» Task data
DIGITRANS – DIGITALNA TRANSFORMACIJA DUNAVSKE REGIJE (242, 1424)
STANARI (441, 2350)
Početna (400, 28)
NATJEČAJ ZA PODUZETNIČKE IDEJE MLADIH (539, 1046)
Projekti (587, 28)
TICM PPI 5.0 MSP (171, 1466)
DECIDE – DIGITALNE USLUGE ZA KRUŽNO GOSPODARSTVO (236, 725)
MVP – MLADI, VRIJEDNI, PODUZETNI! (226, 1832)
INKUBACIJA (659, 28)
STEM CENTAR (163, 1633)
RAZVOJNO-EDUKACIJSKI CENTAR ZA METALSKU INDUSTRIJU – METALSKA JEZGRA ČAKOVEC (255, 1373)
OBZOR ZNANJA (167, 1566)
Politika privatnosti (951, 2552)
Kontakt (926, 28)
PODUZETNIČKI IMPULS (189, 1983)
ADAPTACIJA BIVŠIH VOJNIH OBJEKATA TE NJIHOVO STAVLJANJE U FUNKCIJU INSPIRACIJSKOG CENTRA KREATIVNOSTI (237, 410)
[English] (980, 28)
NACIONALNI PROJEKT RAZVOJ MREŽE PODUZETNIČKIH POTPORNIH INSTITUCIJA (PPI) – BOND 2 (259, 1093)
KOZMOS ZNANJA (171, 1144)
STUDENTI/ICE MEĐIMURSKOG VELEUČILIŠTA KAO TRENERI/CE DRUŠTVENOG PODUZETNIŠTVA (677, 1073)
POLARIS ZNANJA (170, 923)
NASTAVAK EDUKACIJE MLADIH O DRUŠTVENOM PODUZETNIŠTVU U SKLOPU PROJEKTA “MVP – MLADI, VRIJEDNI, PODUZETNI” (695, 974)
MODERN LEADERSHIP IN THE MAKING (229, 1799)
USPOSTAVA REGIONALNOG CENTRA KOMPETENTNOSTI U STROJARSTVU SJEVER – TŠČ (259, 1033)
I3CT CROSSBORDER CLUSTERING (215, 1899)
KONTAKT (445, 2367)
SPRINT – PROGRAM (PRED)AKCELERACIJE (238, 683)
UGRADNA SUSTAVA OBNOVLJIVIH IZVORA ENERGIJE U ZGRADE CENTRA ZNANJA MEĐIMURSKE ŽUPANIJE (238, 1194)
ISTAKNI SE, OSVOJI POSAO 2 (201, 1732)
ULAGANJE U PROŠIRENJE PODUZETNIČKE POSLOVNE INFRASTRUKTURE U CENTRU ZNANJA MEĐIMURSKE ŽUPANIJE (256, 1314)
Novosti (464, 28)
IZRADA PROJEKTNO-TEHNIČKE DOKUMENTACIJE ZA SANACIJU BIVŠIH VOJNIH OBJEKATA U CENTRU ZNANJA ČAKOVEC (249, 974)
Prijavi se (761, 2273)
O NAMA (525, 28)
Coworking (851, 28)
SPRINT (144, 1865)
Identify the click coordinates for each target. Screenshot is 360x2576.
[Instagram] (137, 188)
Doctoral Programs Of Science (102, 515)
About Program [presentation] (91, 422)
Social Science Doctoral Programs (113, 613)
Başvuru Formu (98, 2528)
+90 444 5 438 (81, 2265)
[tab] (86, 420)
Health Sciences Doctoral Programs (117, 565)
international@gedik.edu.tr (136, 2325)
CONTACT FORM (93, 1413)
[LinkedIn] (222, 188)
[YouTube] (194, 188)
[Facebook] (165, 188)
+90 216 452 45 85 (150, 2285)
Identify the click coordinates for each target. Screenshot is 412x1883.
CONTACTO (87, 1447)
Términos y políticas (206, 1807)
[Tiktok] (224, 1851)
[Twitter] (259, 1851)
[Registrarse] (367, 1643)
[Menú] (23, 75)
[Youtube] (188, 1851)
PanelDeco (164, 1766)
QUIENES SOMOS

» Task description
Return the material exactly as it stands above, but only from its first line to the line containing "STEM CENTAR (163, 1633)", both ends included.

» Written answer
DIGITRANS – DIGITALNA TRANSFORMACIJA DUNAVSKE REGIJE (242, 1424)
STANARI (441, 2350)
Početna (400, 28)
NATJEČAJ ZA PODUZETNIČKE IDEJE MLADIH (539, 1046)
Projekti (587, 28)
TICM PPI 5.0 MSP (171, 1466)
DECIDE – DIGITALNE USLUGE ZA KRUŽNO GOSPODARSTVO (236, 725)
MVP – MLADI, VRIJEDNI, PODUZETNI! (226, 1832)
INKUBACIJA (659, 28)
STEM CENTAR (163, 1633)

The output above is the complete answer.